Por si acaso me estoy refiriendo a desarrollo turístico, no a desarrollo turístico sostenible. De eso, obviamente, no estoy hablando cuando menciono el boom turístico que se viene dando en el extremo norte de Piura desde fines de los ochenta, cuando la caleta de pescadores se convirtió en paradero surfer y nació Las Pocitas. Hoy, según lo que me acaba de contar el hijo de Harry Schuller, de hotel Punta Ballenas, en la zona debe haber más de trescientos cincuenta hoteles y alojamientos. Y en la zona también, en el 2010, comenzará a levantarse un Decameron y con ello se iniciará el tiempo de los all inclusive. Mismo Caribe.

No podemos, sea cual sea la intención, negar el despegue de un “distrito” turístico que dejó de ser emergente para convertirse en un territorio turístico con todas sus características consustanciales. El producto Máncora vive y en el extremo norte los excesos de su crecimiento no planificado se dejan ver por doquier. Lo acabo de conversar con Santiago Solari en su casa de Vichayito: en este extremo la ley de la selva pervive como en Guacamayo, Huayetúe y Delta Uno, los campamentos de minería informal que destruyen la selva de Madre de Dios. Por supuesto que exagero, Piura no es Madre de Dios. Pero en estos desiertos al borde del mar, donde se alza un bosque único y sumamente frágil, las historias de fechorías y atentados ambientales están a la orden del día.

Dos perlas, nada más. La plaga de moscas que ha empezado a golpear Máncora no tiene que ver con la inminencia de un Niño.

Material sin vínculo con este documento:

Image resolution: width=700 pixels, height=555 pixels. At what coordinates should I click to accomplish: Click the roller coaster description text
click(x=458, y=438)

Sucede que, a vista y paciencia de la autoridad municipal, los informales de la industria de pota secan su producción sobre la tierra baldía de un bosque que está allí para dar servicios ambientales de calidad a la gente y no servir de fábrica para quemar especies hidrobiológicas. Tampoco es coherente que una asociación de campesinos que nunca cultivó nada, se oponga a la concesión que se está pidiendo para crear un área de conservación privada que salvaguarde más de mil hectáreas de bosque primario y de la mejor calidad. Todo en aras del vil negocio: tener en propiedad unas tierras que de venderse a precio de turismo podría darle a sus propietarios más renta de la que ya obtuvieron rematando otros lotes.

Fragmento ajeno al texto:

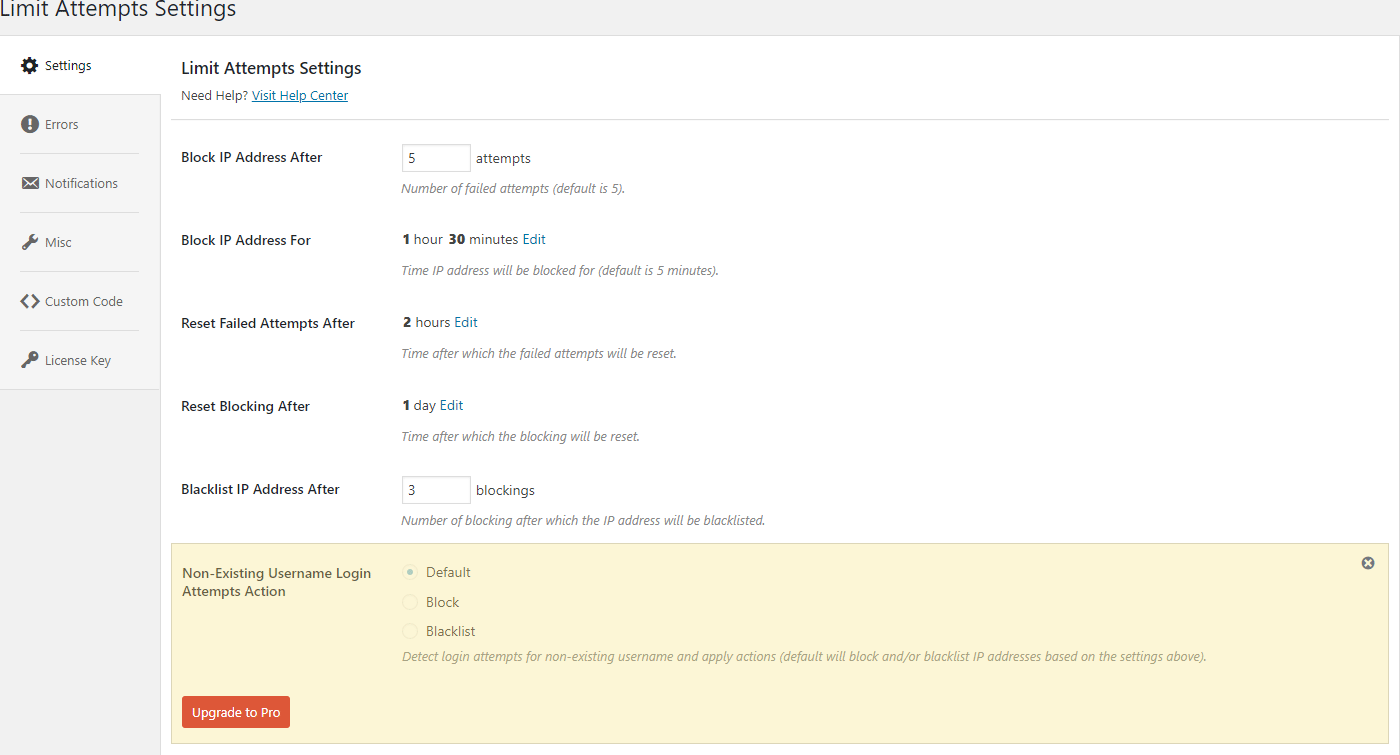Click the Settings gear icon in sidebar
Screen dimensions: 1400x755
click(30, 66)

¿Quién vigila los despropósitos y daños contra el futuro que perpetúan por igual ricos y pobres? En el extremo norte (Máncora por ponerle un nombre a este territorio entre Cabo Blanco y Punta Sal) ninguna institución u organización de la sociedad  civil, tampoco de la universidad peruano, ha llegado para imponer cordura. En estos parajes el que puede puede; aquí reina el capitalismo salvaje, las leyes del mercado omnipotente. Todo se desarrolla pensando en la rentabilidad inmediata y los negocios al borde de la carretera o al lado del mar aparecen y desaparecen dejando su estrepitosa huella  ambiental cuando no a una cohorte de nuevos ricos que empiezan a buscar “tierra fértil” para seguir ampliando sus inversiones.

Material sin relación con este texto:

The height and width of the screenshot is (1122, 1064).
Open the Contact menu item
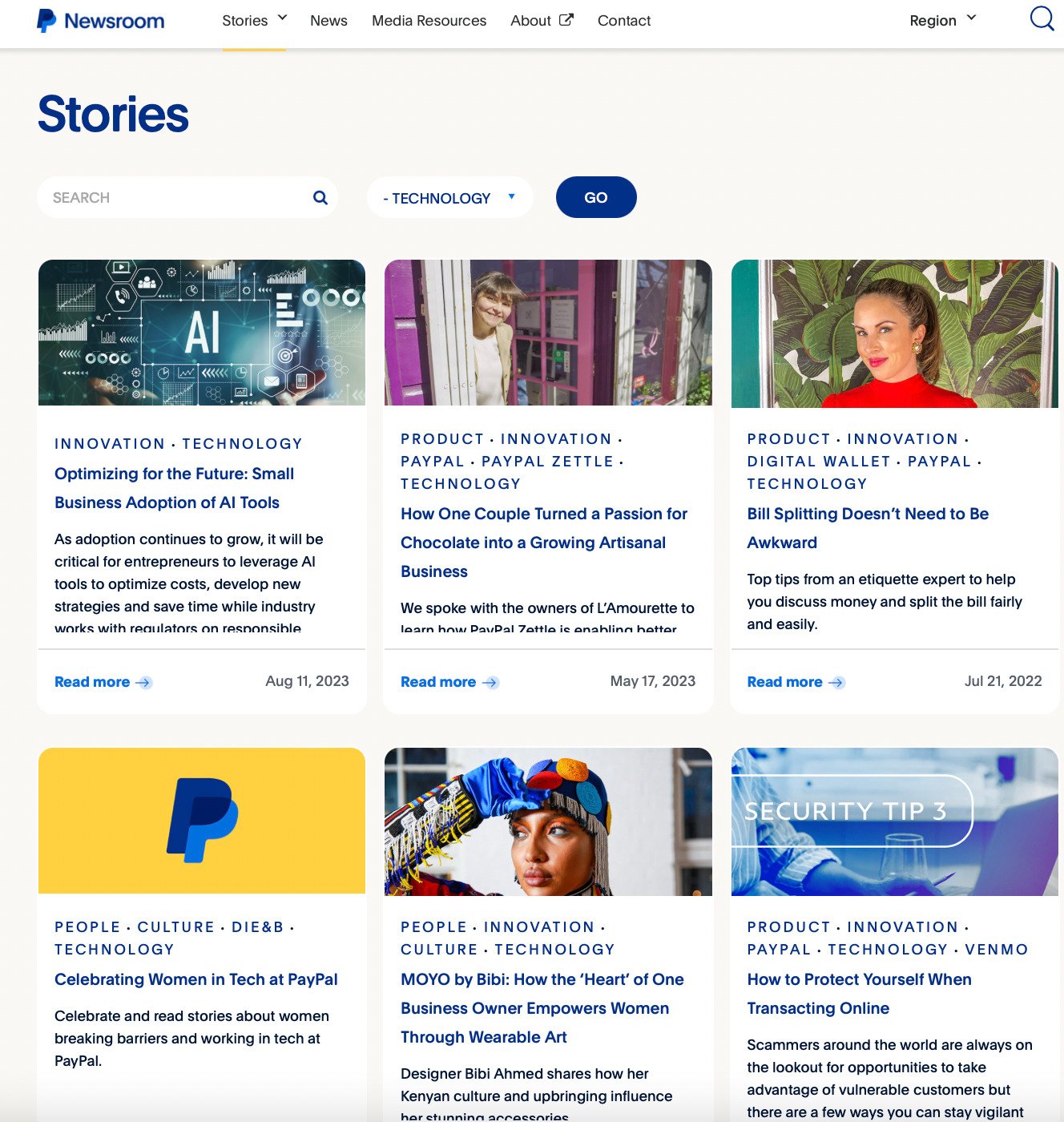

En estos confines turísticos no existe el control social adecuado que ponga coto a tanta sinvergüencería. Y los bienes comunes se despilfarran, también las posibilidades de crecer ordenadamente. Hay que poner el ojo en este territorio exuberante donde han surgido asentamientos poblacionales tan importantes como Máncora o Los Órganos, ciudades pobladas de jóvenes con expectativas y deseos de mirar de otra manera el porvenir. O Máncora reconvierte su modelo de desarrollo o el polvorín social devorará su interesante vocación turística.  Es cuestión de tiempo, nada más.